======== RECORD EXTRACTS
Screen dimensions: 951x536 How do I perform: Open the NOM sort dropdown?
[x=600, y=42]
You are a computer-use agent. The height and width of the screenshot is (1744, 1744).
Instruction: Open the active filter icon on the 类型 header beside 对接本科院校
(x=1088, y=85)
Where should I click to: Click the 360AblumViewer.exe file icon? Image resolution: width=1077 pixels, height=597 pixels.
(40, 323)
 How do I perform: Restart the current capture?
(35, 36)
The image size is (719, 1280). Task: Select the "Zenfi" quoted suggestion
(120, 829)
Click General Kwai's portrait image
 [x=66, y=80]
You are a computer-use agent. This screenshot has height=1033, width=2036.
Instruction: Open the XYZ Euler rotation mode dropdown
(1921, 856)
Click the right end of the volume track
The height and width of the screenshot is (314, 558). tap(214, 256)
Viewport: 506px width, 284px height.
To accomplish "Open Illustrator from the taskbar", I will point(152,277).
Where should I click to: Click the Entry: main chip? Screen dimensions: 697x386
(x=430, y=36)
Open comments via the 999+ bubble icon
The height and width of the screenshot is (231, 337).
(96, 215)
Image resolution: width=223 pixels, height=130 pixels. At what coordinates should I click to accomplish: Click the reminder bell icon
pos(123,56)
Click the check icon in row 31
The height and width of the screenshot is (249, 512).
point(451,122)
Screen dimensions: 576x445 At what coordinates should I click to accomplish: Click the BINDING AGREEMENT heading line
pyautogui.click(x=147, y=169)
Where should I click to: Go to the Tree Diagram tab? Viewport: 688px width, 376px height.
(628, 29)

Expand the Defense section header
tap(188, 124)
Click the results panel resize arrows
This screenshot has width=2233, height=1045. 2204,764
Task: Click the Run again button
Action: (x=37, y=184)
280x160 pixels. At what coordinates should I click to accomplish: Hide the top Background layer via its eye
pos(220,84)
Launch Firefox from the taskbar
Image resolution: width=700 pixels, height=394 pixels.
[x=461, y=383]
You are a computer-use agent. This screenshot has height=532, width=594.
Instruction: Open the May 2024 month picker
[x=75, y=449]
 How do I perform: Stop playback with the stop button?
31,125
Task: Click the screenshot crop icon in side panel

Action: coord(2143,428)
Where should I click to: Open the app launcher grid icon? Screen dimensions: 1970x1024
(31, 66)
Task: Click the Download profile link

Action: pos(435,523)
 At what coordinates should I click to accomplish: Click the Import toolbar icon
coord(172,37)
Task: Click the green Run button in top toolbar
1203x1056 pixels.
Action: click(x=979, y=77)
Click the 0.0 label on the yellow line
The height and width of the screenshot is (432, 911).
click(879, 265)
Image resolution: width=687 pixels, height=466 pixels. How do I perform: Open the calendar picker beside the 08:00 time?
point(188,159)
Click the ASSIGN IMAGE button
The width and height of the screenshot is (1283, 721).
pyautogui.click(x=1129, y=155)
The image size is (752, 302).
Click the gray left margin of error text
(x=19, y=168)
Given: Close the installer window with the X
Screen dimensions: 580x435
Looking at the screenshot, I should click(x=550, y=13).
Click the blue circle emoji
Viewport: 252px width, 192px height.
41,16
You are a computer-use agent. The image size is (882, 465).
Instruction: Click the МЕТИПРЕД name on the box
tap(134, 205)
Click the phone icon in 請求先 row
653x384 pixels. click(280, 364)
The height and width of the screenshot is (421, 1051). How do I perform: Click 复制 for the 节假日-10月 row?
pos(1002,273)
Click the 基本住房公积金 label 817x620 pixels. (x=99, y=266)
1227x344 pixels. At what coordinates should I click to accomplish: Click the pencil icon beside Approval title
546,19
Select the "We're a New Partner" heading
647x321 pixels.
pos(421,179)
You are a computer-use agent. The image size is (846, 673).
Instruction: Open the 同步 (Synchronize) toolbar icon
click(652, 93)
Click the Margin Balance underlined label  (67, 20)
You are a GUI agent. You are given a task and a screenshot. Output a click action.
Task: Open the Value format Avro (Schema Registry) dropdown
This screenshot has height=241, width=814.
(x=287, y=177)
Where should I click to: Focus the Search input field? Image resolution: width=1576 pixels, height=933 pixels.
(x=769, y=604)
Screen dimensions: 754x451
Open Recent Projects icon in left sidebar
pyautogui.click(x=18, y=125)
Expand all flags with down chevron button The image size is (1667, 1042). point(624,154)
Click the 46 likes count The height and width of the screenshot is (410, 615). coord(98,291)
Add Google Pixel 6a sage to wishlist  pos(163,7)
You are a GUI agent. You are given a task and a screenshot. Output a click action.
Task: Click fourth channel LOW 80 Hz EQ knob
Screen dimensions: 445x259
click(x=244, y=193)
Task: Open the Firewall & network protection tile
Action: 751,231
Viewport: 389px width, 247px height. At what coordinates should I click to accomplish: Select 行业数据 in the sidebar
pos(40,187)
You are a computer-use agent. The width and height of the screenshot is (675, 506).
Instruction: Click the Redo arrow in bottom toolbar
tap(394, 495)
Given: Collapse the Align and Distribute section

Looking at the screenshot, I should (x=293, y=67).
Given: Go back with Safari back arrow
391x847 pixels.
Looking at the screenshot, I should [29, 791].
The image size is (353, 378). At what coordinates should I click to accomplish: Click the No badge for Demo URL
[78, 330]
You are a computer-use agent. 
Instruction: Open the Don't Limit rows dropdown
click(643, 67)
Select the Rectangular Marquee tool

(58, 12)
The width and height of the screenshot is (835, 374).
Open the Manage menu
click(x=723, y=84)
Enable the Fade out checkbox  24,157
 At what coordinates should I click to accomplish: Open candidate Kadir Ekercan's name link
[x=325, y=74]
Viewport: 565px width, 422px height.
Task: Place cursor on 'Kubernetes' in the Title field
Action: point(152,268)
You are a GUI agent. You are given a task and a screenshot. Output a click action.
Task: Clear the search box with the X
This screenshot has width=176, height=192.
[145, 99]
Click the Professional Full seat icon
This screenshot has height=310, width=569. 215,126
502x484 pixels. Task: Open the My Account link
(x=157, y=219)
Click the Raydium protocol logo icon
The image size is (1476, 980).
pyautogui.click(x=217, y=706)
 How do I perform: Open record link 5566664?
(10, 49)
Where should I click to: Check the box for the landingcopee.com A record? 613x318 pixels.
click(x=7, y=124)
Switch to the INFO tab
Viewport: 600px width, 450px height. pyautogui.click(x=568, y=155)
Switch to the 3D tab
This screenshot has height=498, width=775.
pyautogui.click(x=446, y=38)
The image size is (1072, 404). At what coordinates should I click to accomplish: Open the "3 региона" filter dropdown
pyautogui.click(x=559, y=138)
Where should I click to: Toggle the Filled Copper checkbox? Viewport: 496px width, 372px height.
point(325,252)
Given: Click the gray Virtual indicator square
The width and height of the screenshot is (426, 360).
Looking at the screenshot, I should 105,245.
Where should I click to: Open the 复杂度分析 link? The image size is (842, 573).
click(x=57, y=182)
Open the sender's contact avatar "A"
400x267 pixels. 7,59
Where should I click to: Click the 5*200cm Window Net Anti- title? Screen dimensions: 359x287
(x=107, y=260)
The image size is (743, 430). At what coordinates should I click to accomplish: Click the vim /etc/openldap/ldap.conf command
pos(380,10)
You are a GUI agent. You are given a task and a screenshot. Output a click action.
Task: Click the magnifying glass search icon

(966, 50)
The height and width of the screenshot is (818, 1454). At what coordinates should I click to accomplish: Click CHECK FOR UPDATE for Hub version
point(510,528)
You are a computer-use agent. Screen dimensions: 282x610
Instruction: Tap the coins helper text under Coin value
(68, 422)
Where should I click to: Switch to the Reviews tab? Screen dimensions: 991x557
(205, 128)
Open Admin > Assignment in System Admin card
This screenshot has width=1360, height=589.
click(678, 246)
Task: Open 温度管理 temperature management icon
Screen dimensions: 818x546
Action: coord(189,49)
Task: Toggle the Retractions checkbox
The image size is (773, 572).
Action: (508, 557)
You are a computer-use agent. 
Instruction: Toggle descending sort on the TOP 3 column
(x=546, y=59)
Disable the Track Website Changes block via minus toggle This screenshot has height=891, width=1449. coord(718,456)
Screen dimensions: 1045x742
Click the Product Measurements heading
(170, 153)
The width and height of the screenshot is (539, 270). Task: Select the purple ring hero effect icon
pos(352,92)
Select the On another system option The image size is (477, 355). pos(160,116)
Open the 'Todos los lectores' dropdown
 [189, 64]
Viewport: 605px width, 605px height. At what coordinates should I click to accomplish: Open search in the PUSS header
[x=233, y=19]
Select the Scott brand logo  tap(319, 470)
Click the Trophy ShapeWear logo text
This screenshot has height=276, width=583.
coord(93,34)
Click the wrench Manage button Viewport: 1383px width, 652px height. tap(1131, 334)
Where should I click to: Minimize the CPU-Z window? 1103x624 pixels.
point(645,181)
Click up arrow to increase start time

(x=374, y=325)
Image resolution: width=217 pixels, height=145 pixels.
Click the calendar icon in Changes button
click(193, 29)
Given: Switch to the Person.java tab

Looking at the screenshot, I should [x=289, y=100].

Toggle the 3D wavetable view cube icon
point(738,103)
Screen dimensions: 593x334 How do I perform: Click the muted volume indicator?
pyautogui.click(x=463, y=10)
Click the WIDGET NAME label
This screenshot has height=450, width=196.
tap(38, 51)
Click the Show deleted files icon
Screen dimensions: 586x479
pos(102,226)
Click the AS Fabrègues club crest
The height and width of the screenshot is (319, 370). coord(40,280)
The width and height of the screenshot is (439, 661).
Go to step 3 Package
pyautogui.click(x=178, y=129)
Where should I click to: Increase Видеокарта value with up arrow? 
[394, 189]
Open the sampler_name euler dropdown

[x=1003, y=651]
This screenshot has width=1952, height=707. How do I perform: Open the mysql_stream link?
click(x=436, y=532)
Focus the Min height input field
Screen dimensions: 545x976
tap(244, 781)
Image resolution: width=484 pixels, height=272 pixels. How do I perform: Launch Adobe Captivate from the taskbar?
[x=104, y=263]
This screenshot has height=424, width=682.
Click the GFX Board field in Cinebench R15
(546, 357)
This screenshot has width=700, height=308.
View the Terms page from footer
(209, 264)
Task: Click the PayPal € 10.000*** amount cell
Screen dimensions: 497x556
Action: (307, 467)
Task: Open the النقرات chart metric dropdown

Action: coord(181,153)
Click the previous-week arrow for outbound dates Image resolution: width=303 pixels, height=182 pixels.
================
_TASK_
Lay out the lines of the items in a Markdown table with the columns Row and Item line, starting at the line containing "Where should I click to: Check" and ending at the line containing "click(x=7, y=124)", both included. Skip any blank lines.

_REPLY_
| Row | Item line |
|---|---|
| 1 | Where should I click to: Check the box for the landingcopee.com A record? 613x318 pixels. |
| 2 | click(x=7, y=124) |